However, analysts, former players, scouts, GMs, beat reporters, national reporters, fans, and detractors have spent everyday since Thursday explaining why this new Yankee Stadium, which is built to the same dimensions as the former stadium, allows so many homeruns and why the Indians were able to score 22 on Saturday. 

Can we just stop please? We all know the reason why so many players hit homers and scored so many runs. When it comes to the Yankees, everyone has a tendency to outthink the room instead of pointing out the obvious.
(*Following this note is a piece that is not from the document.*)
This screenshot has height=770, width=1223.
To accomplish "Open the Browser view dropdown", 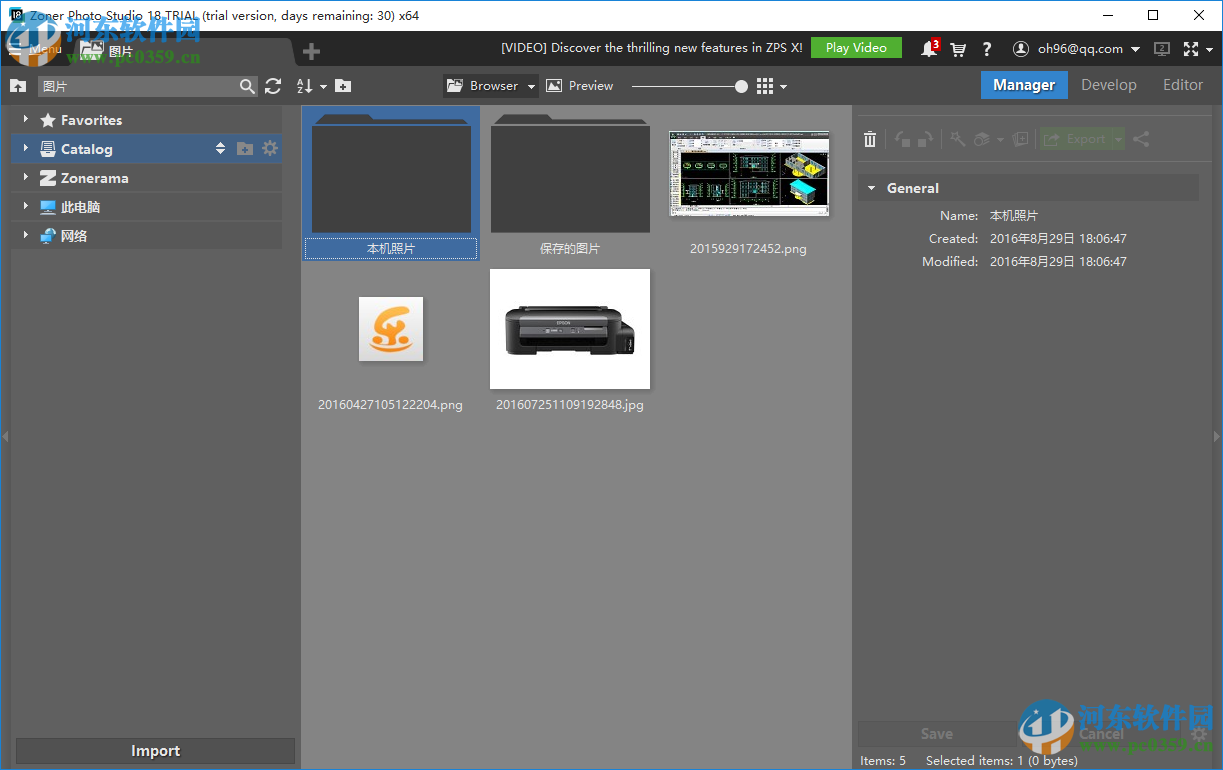I will (531, 87).
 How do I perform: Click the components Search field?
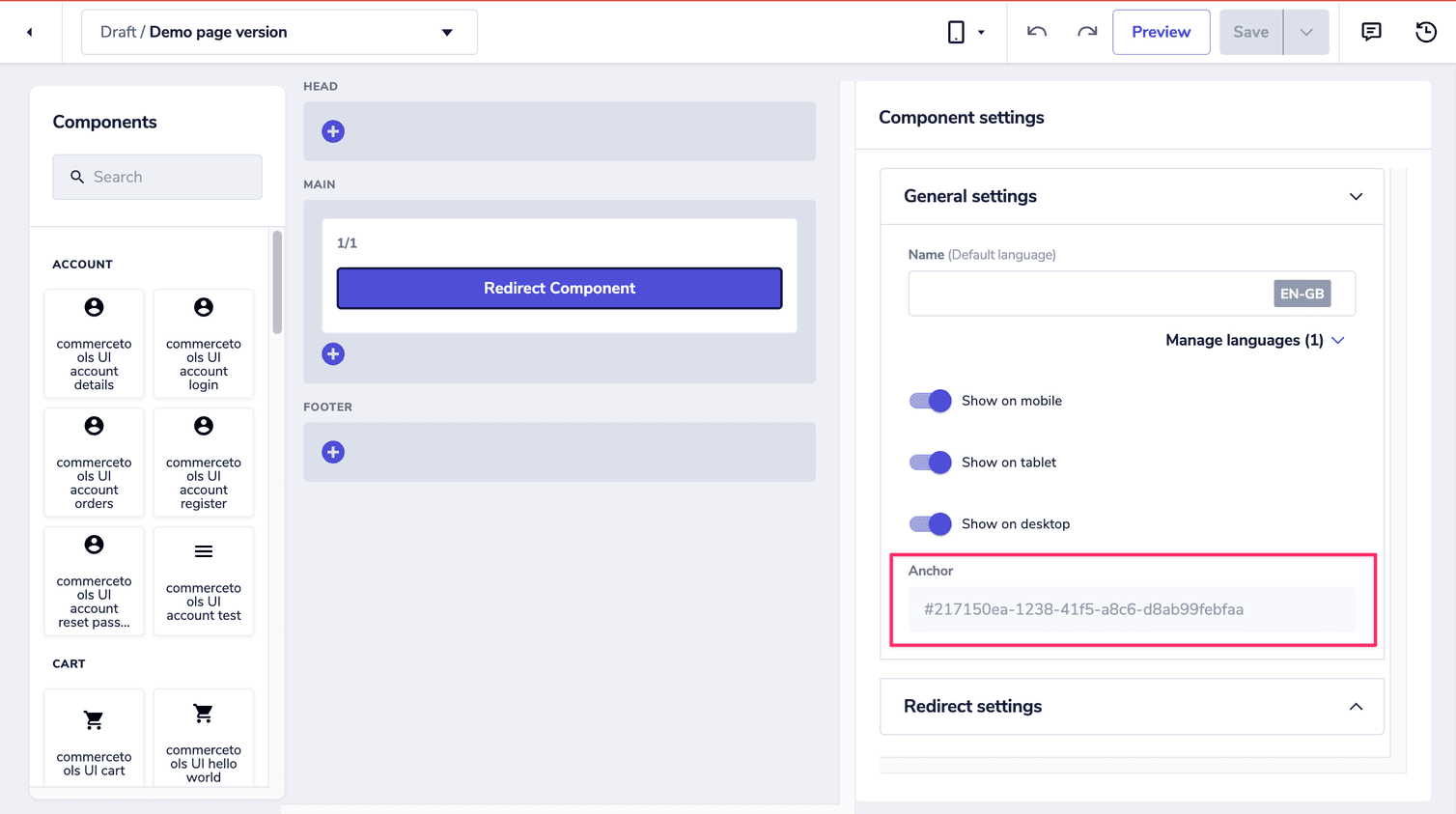click(x=157, y=177)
So, allow me to point out the obvious in 3 easy steps:

1. The Yankees pitching has been awful. The 22 run massacre by the Indians was brought on by one huge factor: Chien-Ming Wang. Here’s his stat line for the day: 1.1 IP, 8 ER, 1 HR. Was it the new Yankee Stadium with its wind tunnels making Wang give up so many runs? No! They only hit one HR against him. They hit 2 homeruns off of something called Anthony Claggett, 2 off of Edwar Ramirez, and 1 off of Jose Veras. The bullpen, outside of Rivera, has been a question mark since the off-season, especially when they made Jaba Chamberlain a starter. Wang’s sinker is not sinking and that pitch is his only plus pitch. The bullpen is a mess (see above sentences describing homeruns off relievers). Let’s not explain away terrible pitching with scientific reports about how the ball travels due to wind currents.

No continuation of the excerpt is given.